* ABOUT THIS EXERCISE *
Repeat exactly the lines from the first line of the records through the line containing "The image size is (1280, 800).", and nothing more.

* GIVEN RECORDS *
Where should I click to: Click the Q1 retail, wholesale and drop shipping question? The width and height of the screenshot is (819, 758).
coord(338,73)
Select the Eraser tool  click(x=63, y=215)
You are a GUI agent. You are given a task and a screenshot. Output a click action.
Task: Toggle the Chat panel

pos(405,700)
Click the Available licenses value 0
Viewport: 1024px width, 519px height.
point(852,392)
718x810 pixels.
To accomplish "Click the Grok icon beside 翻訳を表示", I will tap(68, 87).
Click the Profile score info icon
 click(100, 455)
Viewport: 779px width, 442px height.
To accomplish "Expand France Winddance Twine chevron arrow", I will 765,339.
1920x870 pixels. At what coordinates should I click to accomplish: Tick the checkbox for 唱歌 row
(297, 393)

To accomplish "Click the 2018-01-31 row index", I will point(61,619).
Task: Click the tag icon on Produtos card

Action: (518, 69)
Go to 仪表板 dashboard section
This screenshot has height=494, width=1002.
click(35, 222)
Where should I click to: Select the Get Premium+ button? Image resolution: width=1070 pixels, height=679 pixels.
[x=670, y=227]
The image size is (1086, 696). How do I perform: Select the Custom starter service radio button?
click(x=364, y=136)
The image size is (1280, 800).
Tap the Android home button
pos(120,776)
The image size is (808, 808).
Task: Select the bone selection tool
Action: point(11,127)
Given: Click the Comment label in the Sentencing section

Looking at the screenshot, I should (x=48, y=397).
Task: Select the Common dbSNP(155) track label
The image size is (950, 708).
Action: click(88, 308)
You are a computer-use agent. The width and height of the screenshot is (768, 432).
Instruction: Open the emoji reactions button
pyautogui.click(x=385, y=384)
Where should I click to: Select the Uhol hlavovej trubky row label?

* EXERCISE RESULT *
Where should I click to: Click the Q1 retail, wholesale and drop shipping question? The width and height of the screenshot is (819, 758).
coord(338,73)
Select the Eraser tool  click(x=63, y=215)
You are a GUI agent. You are given a task and a screenshot. Output a click action.
Task: Toggle the Chat panel

pos(405,700)
Click the Available licenses value 0
Viewport: 1024px width, 519px height.
point(852,392)
718x810 pixels.
To accomplish "Click the Grok icon beside 翻訳を表示", I will tap(68, 87).
Click the Profile score info icon
 click(100, 455)
Viewport: 779px width, 442px height.
To accomplish "Expand France Winddance Twine chevron arrow", I will 765,339.
1920x870 pixels. At what coordinates should I click to accomplish: Tick the checkbox for 唱歌 row
(297, 393)

To accomplish "Click the 2018-01-31 row index", I will point(61,619).
Task: Click the tag icon on Produtos card

Action: (518, 69)
Go to 仪表板 dashboard section
This screenshot has height=494, width=1002.
click(35, 222)
Where should I click to: Select the Get Premium+ button? Image resolution: width=1070 pixels, height=679 pixels.
[x=670, y=227]
The image size is (1086, 696). How do I perform: Select the Custom starter service radio button?
click(x=364, y=136)
The image size is (1280, 800).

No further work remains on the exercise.